J.P. : Nora, qui est Arménienne, et moi-même, Française mais aussi Arménienne de la diaspora, par mon père qui est né en France, nous n’avons pas du tout la même histoire, la même culture ou la même éducation. Pourtant, nous avons l’impression d’avoir toutes les deux reçu cette lourde histoire dont nous nous sentons responsables et obligées de défendre sa présence sur Terre. Quand nous voyons aujourd’hui des Azéris, des Turcs et même l’Iran tout faire pour effacer l’existence de ce peuple et donc de cette culture, c’est extrêmement violent.
"Avec ce qu’il s’est passé, ces immeubles, ces routes et ces champs que nous avons filmés font du film une archive, un document du Haut-Karabagh en paix."
N.M. : Lorsque la guerre a commencé, je me suis rendu compte que le film contenait la possibilité de cette violence. Le réel enlève finalement toute la dimension humaniste et poétique de ce film. À chaque jour du conflit, des bombes ont détruit des immeubles, des routes, des champs et tué des personnes. Avec ce qu’il s’est passé, ces immeubles, ces routes et ces champs que nous avons filmés font du film une archive, un document du Haut-Karabagh en paix. C’est l’espoir d’un Haut-Karabagh paisible qui était dans le cœur de tous nos interlocuteurs sur place et qui était mon désir qui a été filmé. Si le vent tombe nous rappelle que le monde ne voulait pas voir ce pays sous un cessez-le feu et que, de la même manière, il refuse de le voir quand il est en feu. Le film est donc une preuve de l’existence de ce pays et c’est extrêmement troublant de porter cela : étant cinéaste et non politique, je pense que nous devons cependant accepter ce qu’est devenu le film.
Cette actualité mais aussi la situation sanitaire vont-elles avoir une incidence sur la vie du film, remarqué dans la sélection cannoise et par l'Acid ?
N.M. : Pour dire les choses très simplement, je voulais raconter une toute petite chose, que personne ne voulait alors regarder. Chaque spectateur qui s’intéresse au film parce qu’il a eu connaissance de la guerre est une personne de plus de conquise. Le film a vécu pendant près d’un mois, avant la sortie initialement prévue en novembre dernier et donc reportée, et a été d’abord reçu avec une légèreté et une curiosité pour le pays qui me plaisaient énormément. Dès que la guerre a commencé, la réception est devenue évidemment plus grave puisque ce que je propose au public n’a plus le même détachement au réel. Le film a gardé le témoignage d'une époque révolue en attrapant quelque chose qui n'existe plus. La sortie en Arménie en mars dernier fut un moment très fort émotionnellement.
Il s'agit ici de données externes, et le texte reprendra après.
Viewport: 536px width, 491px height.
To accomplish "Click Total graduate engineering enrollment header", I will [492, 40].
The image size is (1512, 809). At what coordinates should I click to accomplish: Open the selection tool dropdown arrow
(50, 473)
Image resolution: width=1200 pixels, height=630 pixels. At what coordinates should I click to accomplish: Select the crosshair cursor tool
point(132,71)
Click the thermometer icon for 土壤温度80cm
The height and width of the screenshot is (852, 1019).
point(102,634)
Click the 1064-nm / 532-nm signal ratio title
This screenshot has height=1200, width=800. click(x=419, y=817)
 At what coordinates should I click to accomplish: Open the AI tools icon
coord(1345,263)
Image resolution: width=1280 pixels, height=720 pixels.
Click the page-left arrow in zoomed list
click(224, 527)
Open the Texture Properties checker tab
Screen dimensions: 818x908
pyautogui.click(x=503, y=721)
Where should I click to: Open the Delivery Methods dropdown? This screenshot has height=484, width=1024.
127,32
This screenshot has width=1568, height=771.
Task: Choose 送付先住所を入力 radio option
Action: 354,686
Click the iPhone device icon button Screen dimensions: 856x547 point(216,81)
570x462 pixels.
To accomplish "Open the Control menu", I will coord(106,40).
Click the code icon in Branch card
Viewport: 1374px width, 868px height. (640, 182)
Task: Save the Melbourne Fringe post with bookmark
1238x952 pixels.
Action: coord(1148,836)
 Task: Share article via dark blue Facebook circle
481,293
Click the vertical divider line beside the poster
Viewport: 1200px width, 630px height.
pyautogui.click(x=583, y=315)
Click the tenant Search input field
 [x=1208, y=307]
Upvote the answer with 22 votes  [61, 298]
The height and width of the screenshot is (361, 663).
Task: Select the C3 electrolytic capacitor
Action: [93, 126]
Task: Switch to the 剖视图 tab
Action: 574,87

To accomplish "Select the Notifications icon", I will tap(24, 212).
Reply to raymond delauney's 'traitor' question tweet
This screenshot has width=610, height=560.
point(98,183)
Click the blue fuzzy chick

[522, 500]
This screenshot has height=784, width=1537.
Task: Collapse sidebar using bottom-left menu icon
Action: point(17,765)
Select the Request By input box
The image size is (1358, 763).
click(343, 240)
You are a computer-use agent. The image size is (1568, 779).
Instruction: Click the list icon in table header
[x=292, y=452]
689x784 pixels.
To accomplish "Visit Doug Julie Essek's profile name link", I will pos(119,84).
Après une longue attente, c'est avec prudence mais aussi avec joie que je vais présenter le film au public français.
J.P. : Cette sortie officielle en Arménie était très importante puisqu'il s'agissait de la première sortie internationale du film. La productrice arménienne Ani Vorskanyan s'est fortement impliquée pour que cela ait lieu malgré les difficultés financières du pays. Comme Nora, après une longue attente, j'ai envie de montrer ce film qui apporte une forte contribution à la fois d'un point de vue cinématographique mais aussi pour sa dimension politique.